Your objective: Convert the lines of the items below, starting at the line that contains "the heading 二、代码及释义?" and stopping after the line that contains "tap(226, 416)", into a JSON list of strings, one string per line, with blank lines omitted.

____ Provided data

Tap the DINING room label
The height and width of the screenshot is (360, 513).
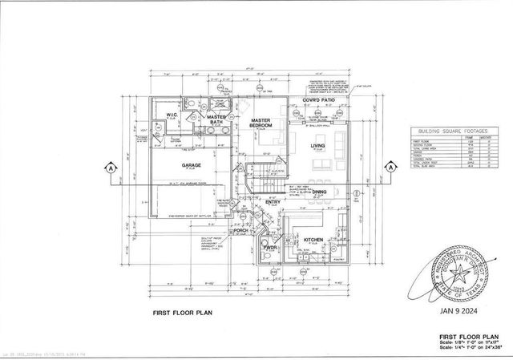(319, 193)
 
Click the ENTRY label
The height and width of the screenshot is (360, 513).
(273, 202)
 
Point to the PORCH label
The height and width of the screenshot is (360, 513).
(240, 230)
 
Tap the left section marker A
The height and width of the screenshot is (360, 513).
(107, 168)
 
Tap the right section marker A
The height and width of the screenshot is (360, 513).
(390, 168)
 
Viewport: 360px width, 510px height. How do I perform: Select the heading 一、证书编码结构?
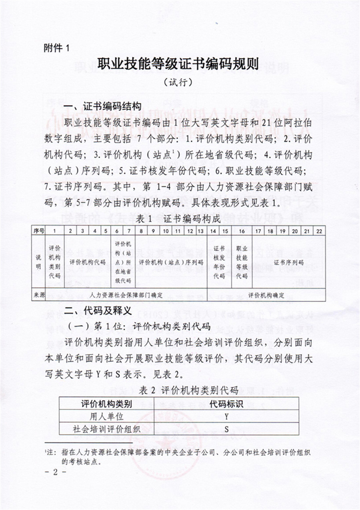tap(103, 106)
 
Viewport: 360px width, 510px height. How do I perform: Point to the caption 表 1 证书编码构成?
tap(178, 218)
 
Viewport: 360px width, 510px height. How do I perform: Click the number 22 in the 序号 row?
tap(319, 231)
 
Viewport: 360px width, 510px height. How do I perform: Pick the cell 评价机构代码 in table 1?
tap(88, 262)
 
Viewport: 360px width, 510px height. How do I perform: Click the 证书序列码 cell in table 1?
tap(288, 262)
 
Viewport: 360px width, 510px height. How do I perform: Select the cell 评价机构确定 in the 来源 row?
tap(266, 295)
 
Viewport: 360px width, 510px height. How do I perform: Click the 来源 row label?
tap(39, 295)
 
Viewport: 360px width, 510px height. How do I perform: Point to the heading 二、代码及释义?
tap(98, 311)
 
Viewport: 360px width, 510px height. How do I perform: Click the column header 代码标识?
tap(226, 403)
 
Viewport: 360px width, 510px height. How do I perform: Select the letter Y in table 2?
tap(226, 416)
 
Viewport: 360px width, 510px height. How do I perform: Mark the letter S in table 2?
tap(226, 430)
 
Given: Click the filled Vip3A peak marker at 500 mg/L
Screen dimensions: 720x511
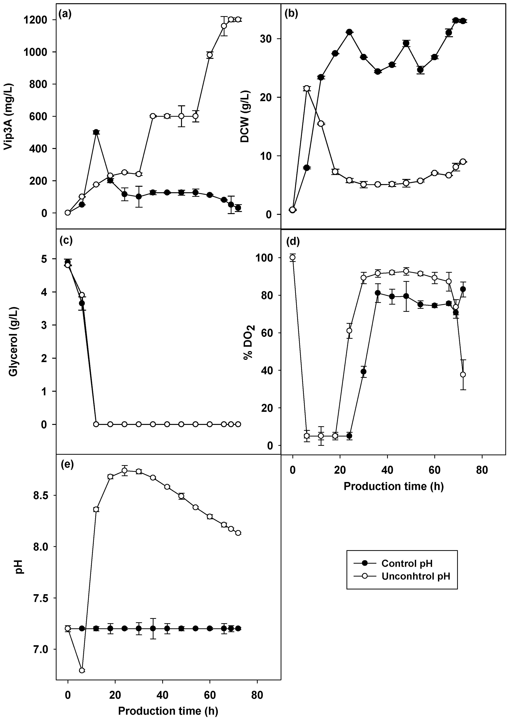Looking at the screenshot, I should coord(96,132).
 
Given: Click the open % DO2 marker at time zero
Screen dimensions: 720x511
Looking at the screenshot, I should coord(293,257).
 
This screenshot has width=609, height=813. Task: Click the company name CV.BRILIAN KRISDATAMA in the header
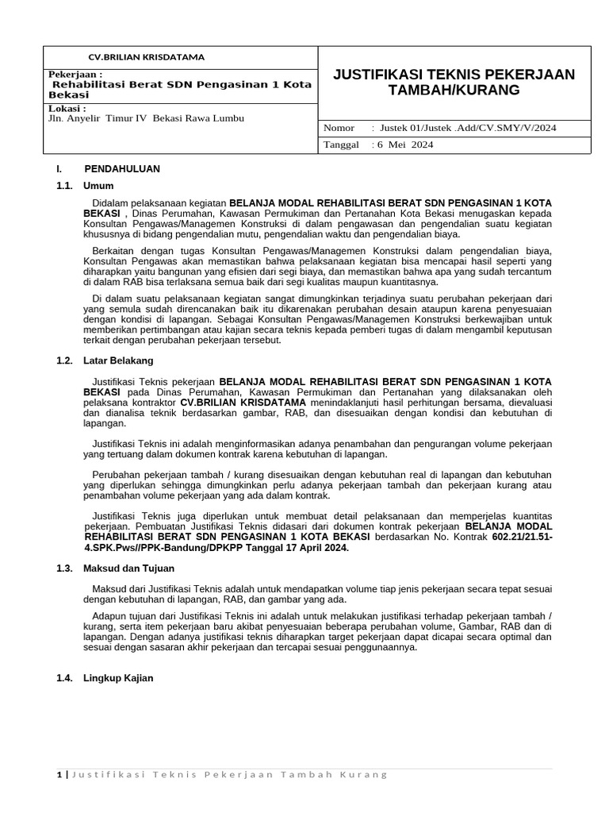146,57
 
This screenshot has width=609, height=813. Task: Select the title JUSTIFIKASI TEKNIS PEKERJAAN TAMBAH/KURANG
454,83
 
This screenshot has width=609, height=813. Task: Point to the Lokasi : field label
67,108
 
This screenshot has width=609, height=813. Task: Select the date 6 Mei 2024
407,144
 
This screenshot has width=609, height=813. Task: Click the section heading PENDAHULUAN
122,169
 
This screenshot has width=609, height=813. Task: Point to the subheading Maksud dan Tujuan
128,568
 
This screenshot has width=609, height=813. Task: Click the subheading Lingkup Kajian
118,678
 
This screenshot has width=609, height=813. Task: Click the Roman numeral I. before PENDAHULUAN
59,169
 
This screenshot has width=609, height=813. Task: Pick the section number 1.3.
65,568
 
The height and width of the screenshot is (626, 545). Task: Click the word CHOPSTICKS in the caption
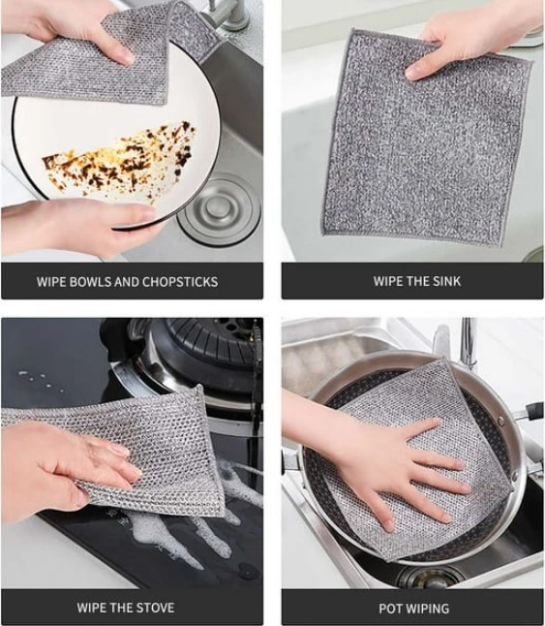[180, 282]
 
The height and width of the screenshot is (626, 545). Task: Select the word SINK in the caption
[447, 281]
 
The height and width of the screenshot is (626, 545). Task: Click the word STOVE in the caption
[155, 608]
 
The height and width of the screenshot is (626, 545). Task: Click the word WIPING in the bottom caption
[428, 609]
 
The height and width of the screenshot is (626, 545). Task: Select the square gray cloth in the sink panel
[427, 138]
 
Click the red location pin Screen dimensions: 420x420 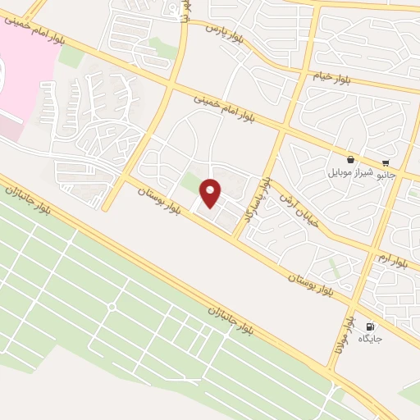[212, 193]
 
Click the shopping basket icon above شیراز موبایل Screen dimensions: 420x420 [351, 160]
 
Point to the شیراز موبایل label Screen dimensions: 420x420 [351, 173]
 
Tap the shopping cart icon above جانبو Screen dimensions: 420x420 [386, 162]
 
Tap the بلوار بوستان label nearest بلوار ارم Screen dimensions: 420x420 [311, 285]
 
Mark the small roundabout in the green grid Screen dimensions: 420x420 [112, 307]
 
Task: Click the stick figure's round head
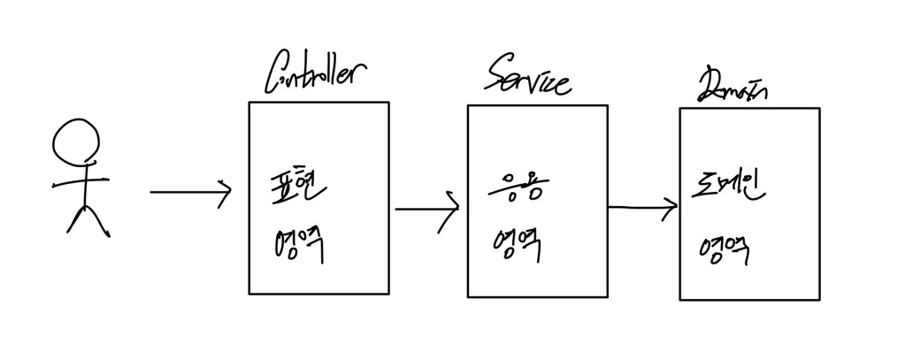point(76,141)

________

Exercise answer:
[
  "Viewport: 360px width, 510px height. How do I perform: Point to the heading 二、代码及释义?",
  "tap(98, 311)",
  "Viewport: 360px width, 510px height. How do I perform: Click the column header 代码标识?",
  "tap(226, 403)",
  "Viewport: 360px width, 510px height. How do I perform: Select the letter Y in table 2?",
  "tap(226, 416)"
]